A North Carolina Perspective on Ron DeSantis

by | Feb 17, 2023 | Politics | 3 comments

When Jesse Helms attempted to maneuver his way onto the 1980 presidential ticket, Republicans considered it a joke. Helms, even then, was not taken seriously by most national Republican elites, and the concept of this Tar Heel rabble-rouser accompanying Ronald Reagan into November provoked RNC delegates to dismiss the proposal outright. Why, then, do today’s adore Florida’s version of the old Carolina bigot?

Governor Ron DeSantis boasts a profile given far more respect than Helms ever managed to win even when Helms wielded influence as a major committee chair. Perhaps it’s his educational pedigree or the innate stature of an executive. Whatever the case, DeSantis in fact practices a style of truculent cultural demagoguery that resembles Jesse Helms and that may nix his prospects for attaining the Republican presidential nomination. Much has changed about the Republican Party since Jesse Helms joined it in the late 1960s, but certain threads of right-wing populism have remained constant. We see them in DeSantis’s relentless campaigns against the types of cultural foes Helms presented as a menace to the good order of the Southern home.

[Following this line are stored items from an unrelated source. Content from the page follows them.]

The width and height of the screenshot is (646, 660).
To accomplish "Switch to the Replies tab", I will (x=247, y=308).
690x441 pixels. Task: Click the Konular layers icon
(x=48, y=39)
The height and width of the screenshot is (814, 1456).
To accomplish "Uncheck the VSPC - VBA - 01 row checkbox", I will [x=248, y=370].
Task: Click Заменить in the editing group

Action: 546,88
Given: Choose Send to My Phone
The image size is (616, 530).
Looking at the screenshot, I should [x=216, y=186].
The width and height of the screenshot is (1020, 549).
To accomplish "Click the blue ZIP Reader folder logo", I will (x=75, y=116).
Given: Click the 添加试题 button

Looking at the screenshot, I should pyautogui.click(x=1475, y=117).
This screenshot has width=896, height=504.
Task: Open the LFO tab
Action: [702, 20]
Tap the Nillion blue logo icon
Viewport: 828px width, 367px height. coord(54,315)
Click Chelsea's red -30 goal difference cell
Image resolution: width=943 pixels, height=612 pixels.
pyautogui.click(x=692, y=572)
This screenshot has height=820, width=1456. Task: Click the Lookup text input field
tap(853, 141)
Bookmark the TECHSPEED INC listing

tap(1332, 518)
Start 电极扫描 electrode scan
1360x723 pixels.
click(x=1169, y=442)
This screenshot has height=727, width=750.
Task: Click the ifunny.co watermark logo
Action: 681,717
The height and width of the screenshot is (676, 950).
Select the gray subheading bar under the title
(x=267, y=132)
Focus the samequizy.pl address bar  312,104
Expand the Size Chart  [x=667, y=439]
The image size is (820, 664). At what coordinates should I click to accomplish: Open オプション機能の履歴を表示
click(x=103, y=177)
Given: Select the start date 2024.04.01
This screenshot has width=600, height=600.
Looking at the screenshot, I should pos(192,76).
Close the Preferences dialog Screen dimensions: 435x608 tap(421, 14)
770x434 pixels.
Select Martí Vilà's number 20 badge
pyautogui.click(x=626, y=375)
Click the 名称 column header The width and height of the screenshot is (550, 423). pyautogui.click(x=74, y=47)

DeSantis evoked the greatest controversy of his tenure by inflicting repressive exclusion on LGBTQ people. The governor proudly signed his legislature’s “Don’t Say Gay” bill, which has been replicated in Republican-ruled states across the country including our own. After the bill exploded into a contretemps, DeSantis heightened his political belligerence. Showing a willingness to bring down the power of the state on entities that would not comply with his political crusades, he revoked tax privileges from the Disney corporation. Helms never had this power. But in both substance and tone DeSantis was deeply congruent with his spiritual forerunner, Jesse Helms.

In the late 1980s, Helms viciously demagogued LGBTQ people in education. With the assistance of the North Carolina Congressional Club, this sitting senator polled and proposed a ban on gay teachers in public schools. Shamefully, a large majority of the voters supported the exclusion of gay people from teaching jobs. Like DeSantis, Jesse Helms dredged up some of the ugliest lies about gay people in an effort to collect votes from–and to scare–religious-conservative voters.

If “Don’t Say Gay” was DeSantis’s signature policy, his bullying posture toward the media is what has made him famous. DeSantis berates reporters, usually female ones, and in his aggression delights conservative voters. Here, again, Helms was the trailblazer. Despite a background in television commentary, Jesse Helms demonized the press and used this cynical hypocrisy to build a bond with voters at a time when trust in journalism was collapsing.

The broad picture that emerges here is one of a DeSantis who has built his career on scapegoating and contempt–just like Jesse Helms. This is hardly auspicious for the Florida governor’s presidential dreams. Helms, despite his following on the New Right, could never have won the presidency. He was too mean-spirited, too much of a zealot. If Helms’s radicalism exceeded what Reagan would tolerate, DeSantis seems unlikely to win the presidency in a country far kinder, and far better, than the one Jesse Helms sought to transform.

3 Comments

  1. C. Earl Edmondson

    Who else remembers Helms’ disgusting on-air comment about the assassination of Martin Luther King, Jr: “Too bad that such things have to happen” (close to a direct quotation)? This just a day after Helms called King a “coward” for leaving the disorderly scene connected with the garbage-collectors’ strike in Memphis. I always found Helms’ on-air persona to be loathsome (NC didn’t need “another” zoo: just put a fence around Chapel Hill) but listened to him to keep up with what nastiness the so-and-so was spouting. Tragically, he was but a forerunner to far more destructive spouters and politicians.

  2. maggiec75

    My parents forced me to watch Helms’s hatefully bigoted commentary five nights a week on WRAL from the time I was 14 until I left for college at 18. I loathed Helms, and used to argue with my parents about how dangerous he was, and how wrong, but they were good little Dixiecrats, and assured me I would become safely conservative as I grew older.

    I started down the radical path the summer of 1964, between my freshman and sophomore years at UNC-G, and I never looked back. My reward came in 1975 during debates on the ERA, when those of us in support of the amendment were asked to attend, but wear heels and pearls and bring baked goods to show we were also good little Southern ladies. I did all that, but I threw my home-baked cherry pie right at Helms and ruined his suit.

    I know Helms has been in the eighth circle of Dante’s Inferno for decades now, as befits fraudulent and corrupt politicians. But I am living in FloridDuh now, watching with dismay as it sinks beneath the weight of MiniMussolini’s ignorance–in the true sense of that word–bigotry, and ravenous desire for naked power. I’m old, arthritic, and fatigued, but I probably can find some gumption somewhere to take on this third-rate fascist in whatever way I can.

    But you are quite right: he will never be president.

  3. Laura Reich

    Zealots and mean spirits is the GOP.